═══ Records supplied ═══

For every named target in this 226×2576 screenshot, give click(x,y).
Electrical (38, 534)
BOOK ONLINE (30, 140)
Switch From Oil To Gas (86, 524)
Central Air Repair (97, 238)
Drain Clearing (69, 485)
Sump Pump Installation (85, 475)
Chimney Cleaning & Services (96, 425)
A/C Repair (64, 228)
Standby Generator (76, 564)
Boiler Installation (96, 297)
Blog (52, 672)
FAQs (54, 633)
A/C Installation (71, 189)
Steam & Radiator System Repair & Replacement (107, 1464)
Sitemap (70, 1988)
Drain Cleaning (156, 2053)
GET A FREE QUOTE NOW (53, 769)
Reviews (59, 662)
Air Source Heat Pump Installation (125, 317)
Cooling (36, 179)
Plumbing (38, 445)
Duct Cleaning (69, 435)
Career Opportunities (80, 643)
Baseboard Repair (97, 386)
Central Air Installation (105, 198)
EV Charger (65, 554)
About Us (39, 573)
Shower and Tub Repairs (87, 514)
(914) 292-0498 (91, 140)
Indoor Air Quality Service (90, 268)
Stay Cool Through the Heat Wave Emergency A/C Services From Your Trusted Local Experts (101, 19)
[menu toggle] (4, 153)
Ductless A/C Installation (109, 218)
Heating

═══

**Work instruction**:
This exercise requires the entries above to be restated exactly.

**Task output**:
For every named target in this 226×2576 screenshot, give click(x,y).
Electrical (38, 534)
BOOK ONLINE (30, 140)
Switch From Oil To Gas (86, 524)
Central Air Repair (97, 238)
Drain Clearing (69, 485)
Sump Pump Installation (85, 475)
Chimney Cleaning & Services (96, 425)
A/C Repair (64, 228)
Standby Generator (76, 564)
Boiler Installation (96, 297)
Blog (52, 672)
FAQs (54, 633)
A/C Installation (71, 189)
Steam & Radiator System Repair & Replacement (107, 1464)
Sitemap (70, 1988)
Drain Cleaning (156, 2053)
GET A FREE QUOTE NOW (53, 769)
Reviews (59, 662)
Air Source Heat Pump Installation (125, 317)
Cooling (36, 179)
Plumbing (38, 445)
Duct Cleaning (69, 435)
Career Opportunities (80, 643)
Baseboard Repair (97, 386)
Central Air Installation (105, 198)
EV Charger (65, 554)
About Us (39, 573)
Shower and Tub Repairs (87, 514)
(914) 292-0498 (91, 140)
Indoor Air Quality Service (90, 268)
Stay Cool Through the Heat Wave Emergency A/C Services From Your Trusted Local Experts (101, 19)
[menu toggle] (4, 153)
Ductless A/C Installation (109, 218)
Heating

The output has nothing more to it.